Pakistan ridicules UK, Afghan charges of sheltering Taliban
Karzai blamed Pakistan on Thursday after two days of bloody clashes in his country left around 100 people dead, including scores of militants, 13 policemen and a female Canadian soldier.
"There is no truth in this," Pakistani foreign office spokeswoman Tasnim Aslam told AFP. "Pakistan is not providing training to insurgents and it is not sending them to Afghanistan."
Ten people were killed in fresh fighting in Afghanistan as security forces carried out clean-up operations after some of the heaviest clashes in months left more than 100 people dead, most of them Taliban.
"Eight Taliban were killed and two police were also killed in the fighting on Thursday night," Ghazni governor Sher Alam Ibrahimi said.
He said one militant was also captured during the battle while nine policemen were wounded.
The fighting was some of the most violent in Afghanistan since the hardline Islamic Taliban regime was toppled in a US-led invasion in 2001 for sheltering al-Qaeda leader Osama bin Laden.
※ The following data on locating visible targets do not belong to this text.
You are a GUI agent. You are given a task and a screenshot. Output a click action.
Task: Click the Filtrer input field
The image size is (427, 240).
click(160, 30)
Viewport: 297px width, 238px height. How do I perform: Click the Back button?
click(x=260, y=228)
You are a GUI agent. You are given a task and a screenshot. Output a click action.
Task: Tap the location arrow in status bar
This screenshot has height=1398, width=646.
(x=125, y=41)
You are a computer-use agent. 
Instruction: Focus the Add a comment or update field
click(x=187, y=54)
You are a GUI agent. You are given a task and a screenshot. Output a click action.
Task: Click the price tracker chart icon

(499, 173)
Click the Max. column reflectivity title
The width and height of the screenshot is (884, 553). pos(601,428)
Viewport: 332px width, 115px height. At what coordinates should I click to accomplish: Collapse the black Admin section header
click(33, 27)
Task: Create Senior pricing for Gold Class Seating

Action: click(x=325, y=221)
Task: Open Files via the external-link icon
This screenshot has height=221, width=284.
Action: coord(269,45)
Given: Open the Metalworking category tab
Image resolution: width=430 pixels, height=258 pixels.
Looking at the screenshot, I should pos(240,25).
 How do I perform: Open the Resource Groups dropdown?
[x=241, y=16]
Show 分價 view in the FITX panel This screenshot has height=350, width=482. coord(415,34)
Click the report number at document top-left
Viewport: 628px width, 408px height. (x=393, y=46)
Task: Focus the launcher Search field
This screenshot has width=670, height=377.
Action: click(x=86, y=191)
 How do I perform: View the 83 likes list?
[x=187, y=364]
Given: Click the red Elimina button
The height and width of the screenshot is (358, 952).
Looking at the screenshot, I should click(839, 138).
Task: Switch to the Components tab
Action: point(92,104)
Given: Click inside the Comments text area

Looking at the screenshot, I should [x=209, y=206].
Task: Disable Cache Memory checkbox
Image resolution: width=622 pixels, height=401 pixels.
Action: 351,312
Karzai also claimed that hardliners in Pakistani Islamic schools known as madrasas were sending students for jihad (holy war) in Afghanistan.
Pakistan's military later rubbished a "ludicrous" claim by Colonel Chris Vernon, chief of staff for British forces in southern Afghanistan, that Taliban militants were launching attacks in Afghanistan from its side of the border.